On Father's Day

The Spousal Companion, not prone to bouts of excessive sentimentality, considers Father's Day pretty much yet another marketing tool of the greeting card companies. What can I say -- the woman's a cynic.

Despite the fact that she probably has a point, it is good to occasionally have a reason to think about things one might not normally take the time to consider.

My father and I don't see eye to eye on a lot of things. I've heard him tell the same old Navy stories until I can almost recite them verbatim. But every important thing I've learned about how to be a good person I've learned from him.

He taught me tolerance though he was raised in a place and time where intolerance was the norm. He supported my decisions even when he feared he'd sired an idiot. He was good natured and funny and showed me, through his relationship with our extended family, how families love one another.
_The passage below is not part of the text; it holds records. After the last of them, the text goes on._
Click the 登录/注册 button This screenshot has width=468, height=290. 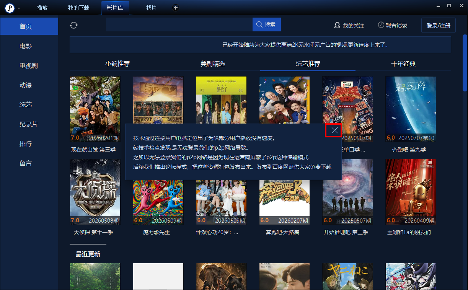pos(439,26)
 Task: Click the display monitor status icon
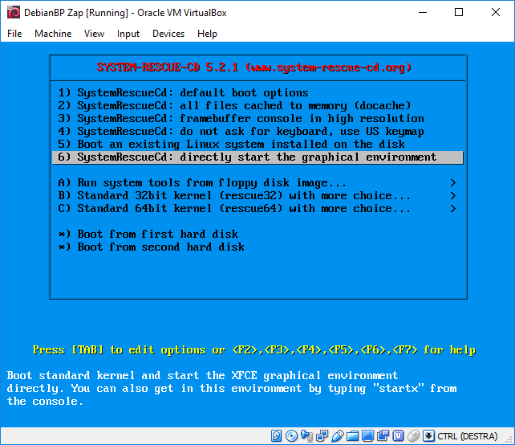pos(367,436)
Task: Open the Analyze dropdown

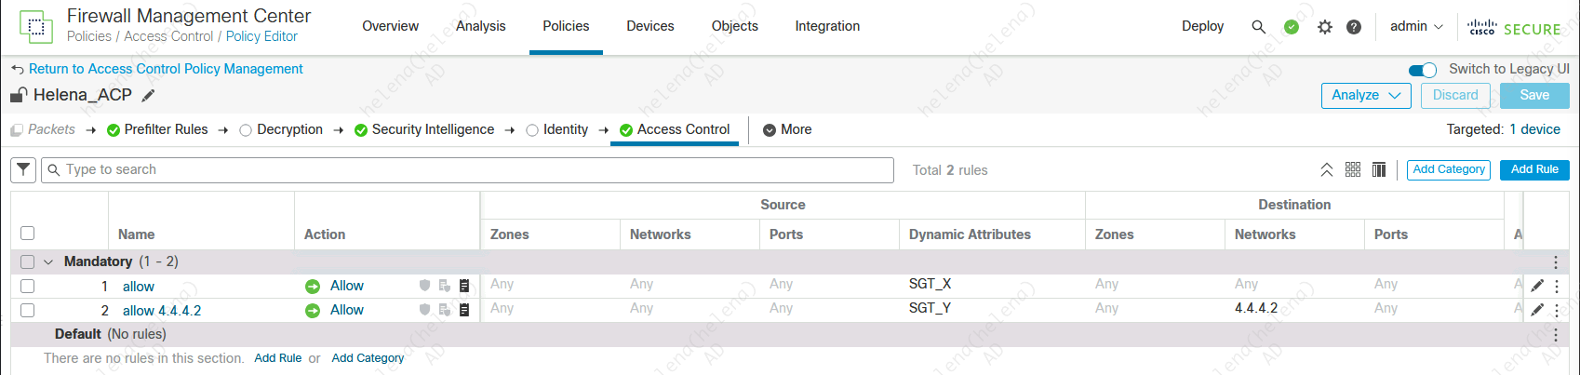Action: point(1365,96)
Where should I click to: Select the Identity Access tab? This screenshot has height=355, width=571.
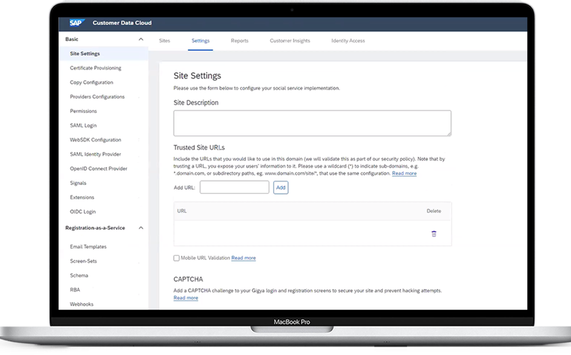348,41
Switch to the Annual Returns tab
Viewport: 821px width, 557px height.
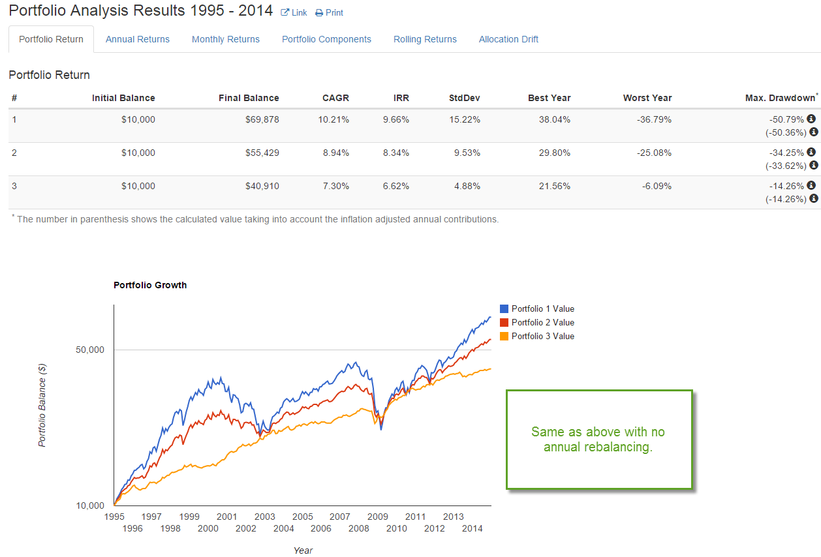(x=138, y=39)
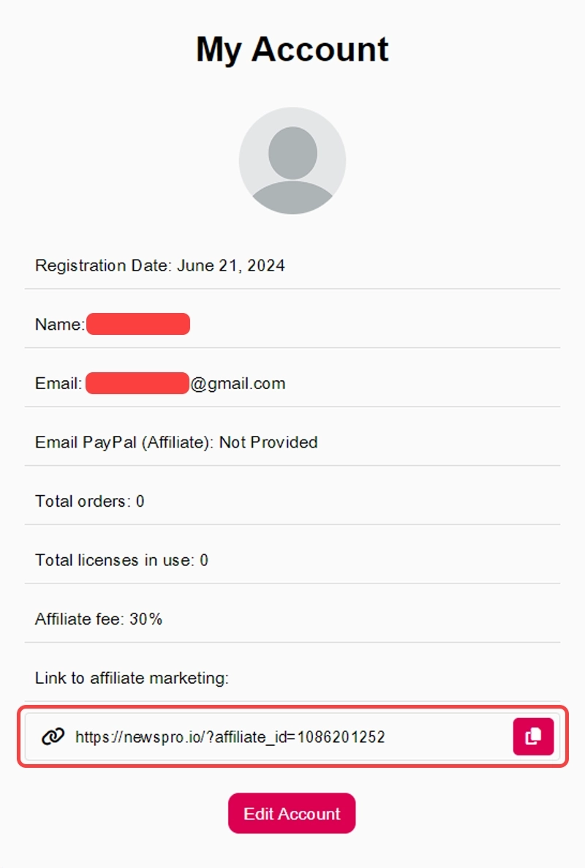Viewport: 585px width, 868px height.
Task: Open the affiliate URL newspro.io link
Action: [230, 737]
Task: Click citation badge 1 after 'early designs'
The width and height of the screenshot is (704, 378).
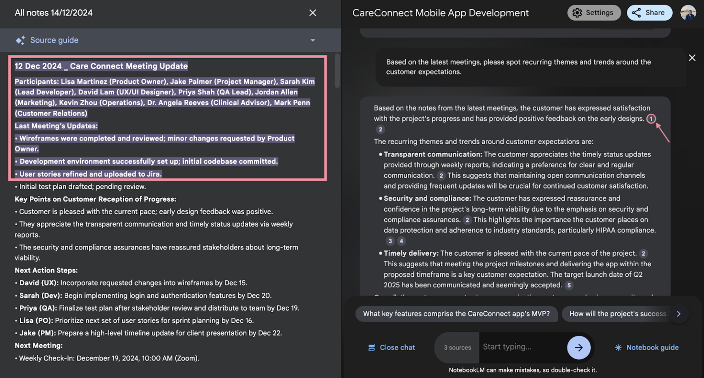Action: [651, 119]
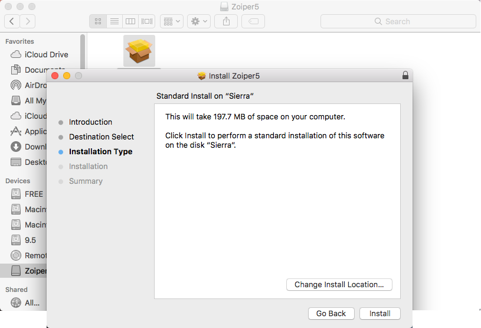Switch Finder to list view
The height and width of the screenshot is (328, 481).
click(x=114, y=21)
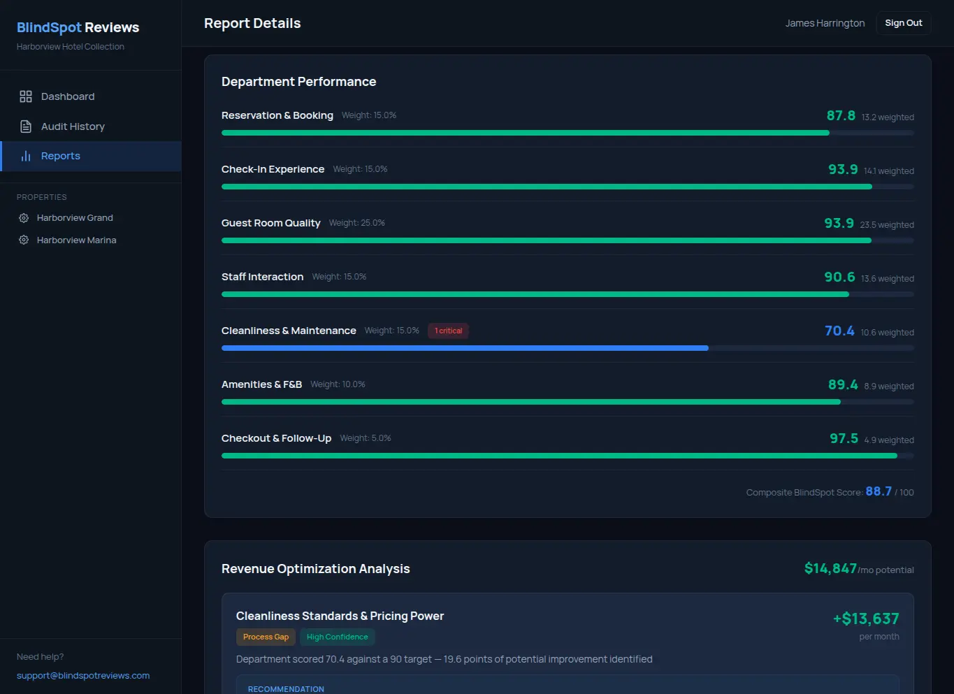Click the Composite BlindSpot Score value
The height and width of the screenshot is (694, 954).
pos(878,491)
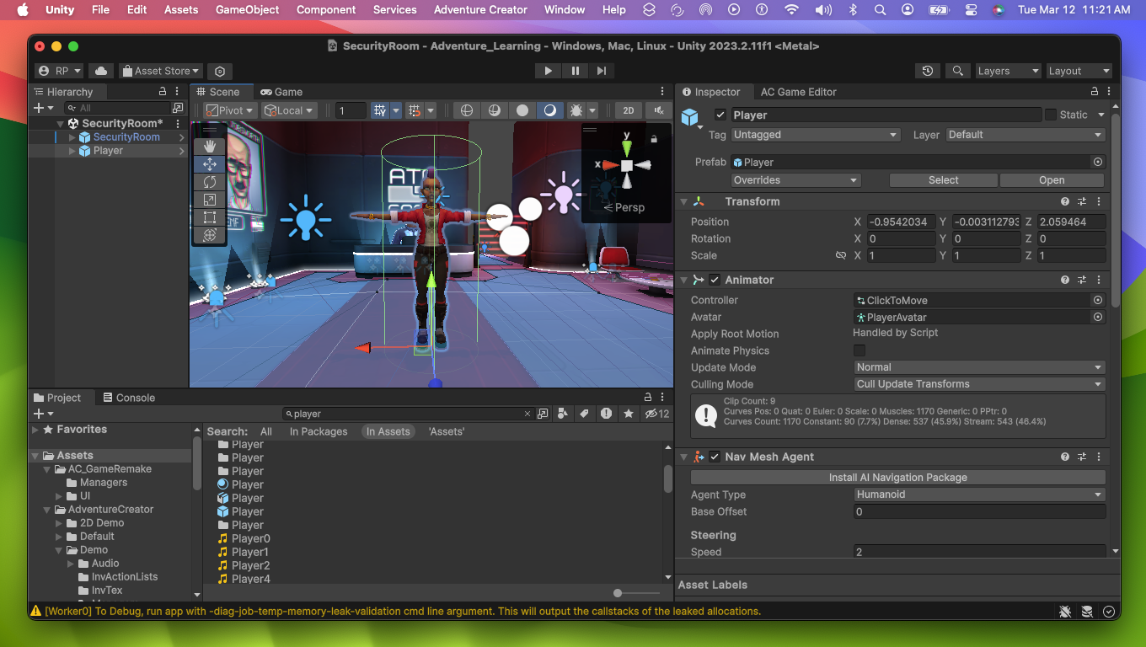Open the Undo History panel
Image resolution: width=1146 pixels, height=647 pixels.
927,71
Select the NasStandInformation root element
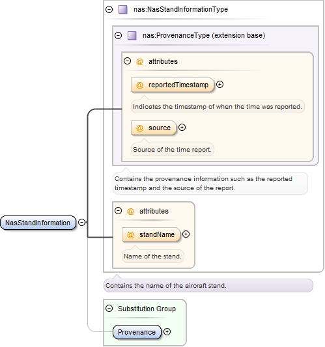Viewport: 325px width, 347px height. (38, 223)
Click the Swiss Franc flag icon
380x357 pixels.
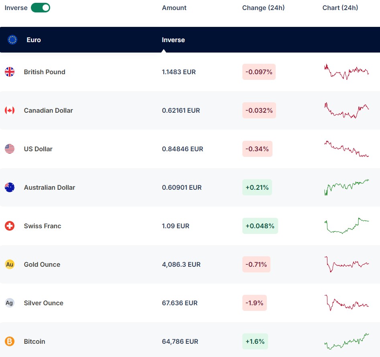coord(10,226)
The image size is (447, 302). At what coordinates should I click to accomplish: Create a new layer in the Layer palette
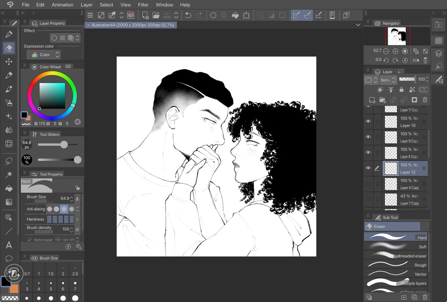(372, 100)
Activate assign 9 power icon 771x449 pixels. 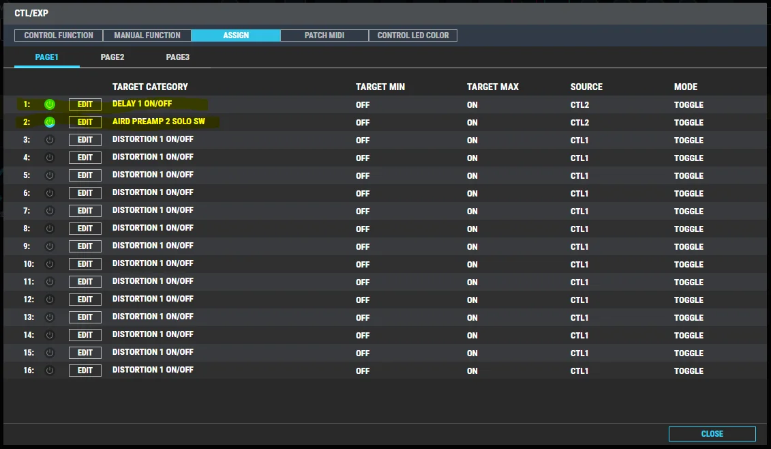pyautogui.click(x=49, y=246)
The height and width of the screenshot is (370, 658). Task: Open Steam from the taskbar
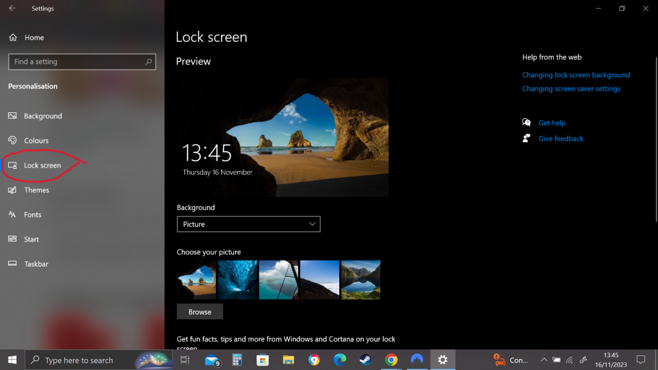[364, 360]
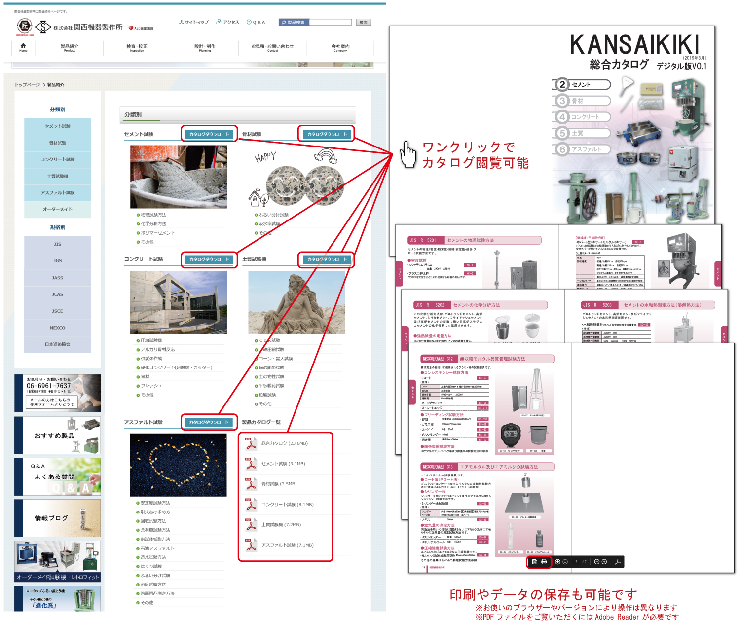Click the 製品検索 search input field
This screenshot has width=740, height=623.
coord(330,22)
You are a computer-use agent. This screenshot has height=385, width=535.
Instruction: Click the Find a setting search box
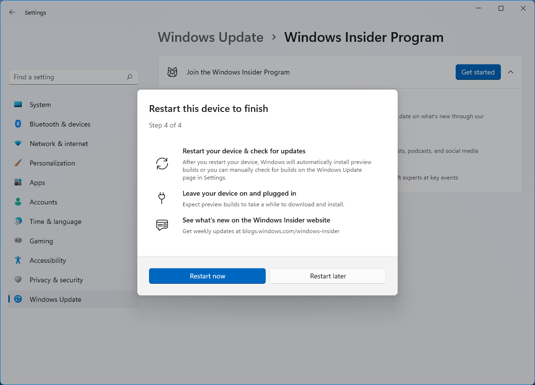(68, 77)
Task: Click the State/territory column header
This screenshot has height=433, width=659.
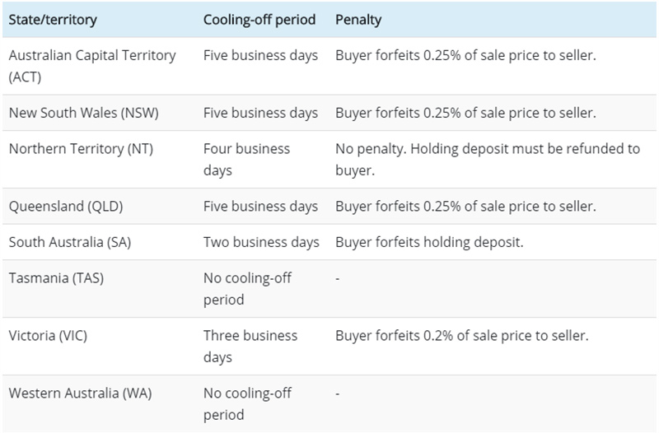Action: pos(52,19)
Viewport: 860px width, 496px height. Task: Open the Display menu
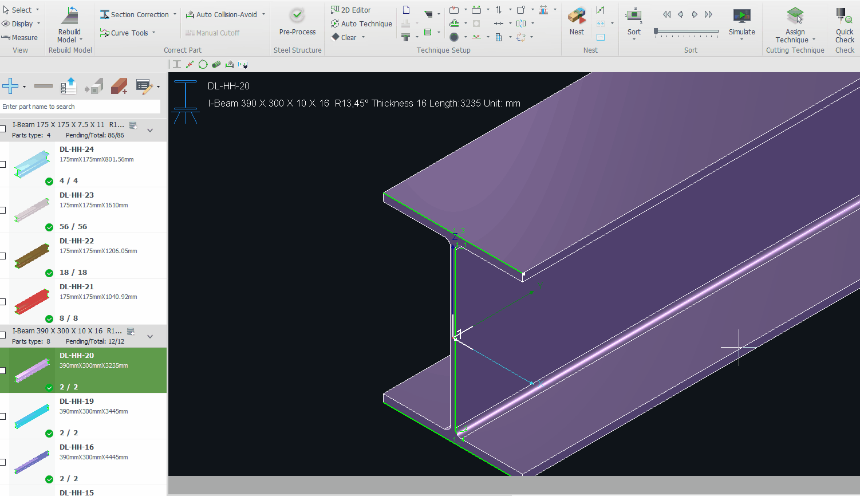pyautogui.click(x=22, y=23)
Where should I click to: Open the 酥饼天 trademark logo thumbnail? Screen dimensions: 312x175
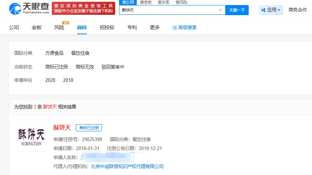(31, 137)
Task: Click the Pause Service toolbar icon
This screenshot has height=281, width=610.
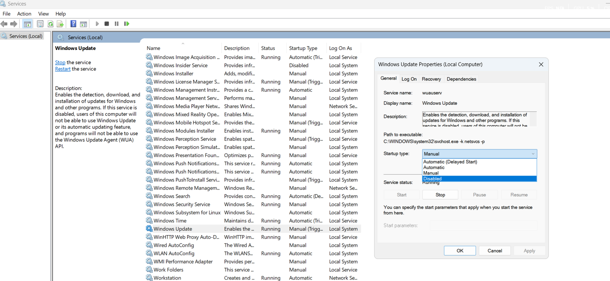Action: click(x=116, y=24)
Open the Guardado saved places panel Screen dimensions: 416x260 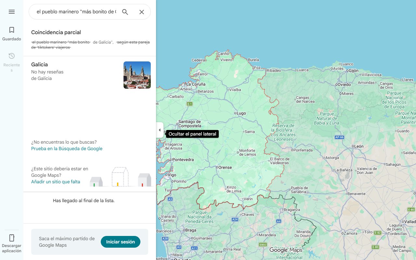point(12,34)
I can never, ever, recall him having a fight or argument with my mother He is the most reliably dependable person I know. Growing up, I knew (for good or for ill) if he said something, it would be so. I never doubted for one minute that he loved me unconditionally.

And so when I became a father, that was the model I had before me.

Now fast becoming men, my boys are both smart, funny people -- strong-willed and not averse to telling me when they think I'm full of shit. And when they do, they are generally right. It goes without saying I'm incredibly proud of them.

For all that, I thank my dad.

It's easy to become a father, it's not so easy to be a father.

Happy Father's Day.

Comments

Dan Brekke said…
Great post, Doc. (You're not a post-doc, are you?)
Dan Brekke said…
(And let me add: It's strange that most bloggers I read, I have no idea what their past was. In your case, I can remember your folks from our growing up years. I really only have very episodic memories: from your house on Niagara Street (I don't know if I ever told you this, but that house was once occupied by good friends of my parents who moved out to the 'burbs at the same time we did), from your house in Crete, and last -- here's one for you -- from the time your dad drove out to pick you up from TCU at the end of the spring '73 term (I rode with your family as far as Tyler, then resumed my hitch-hiking trip east on Interstate 10). My impressions?

Well, vague disapproval of my presence, to be honest. Hey, I'm not arguing with that; it might have been an example of your parents' sound instincts. But at the same time, I also got a feeling that things were a little more sedate and under control with you and your parents than they were with me and mine. Yeah -- a curse to us both! Anyway, what you say is so true -- much easier to become a dad than to be one. I'm still learning.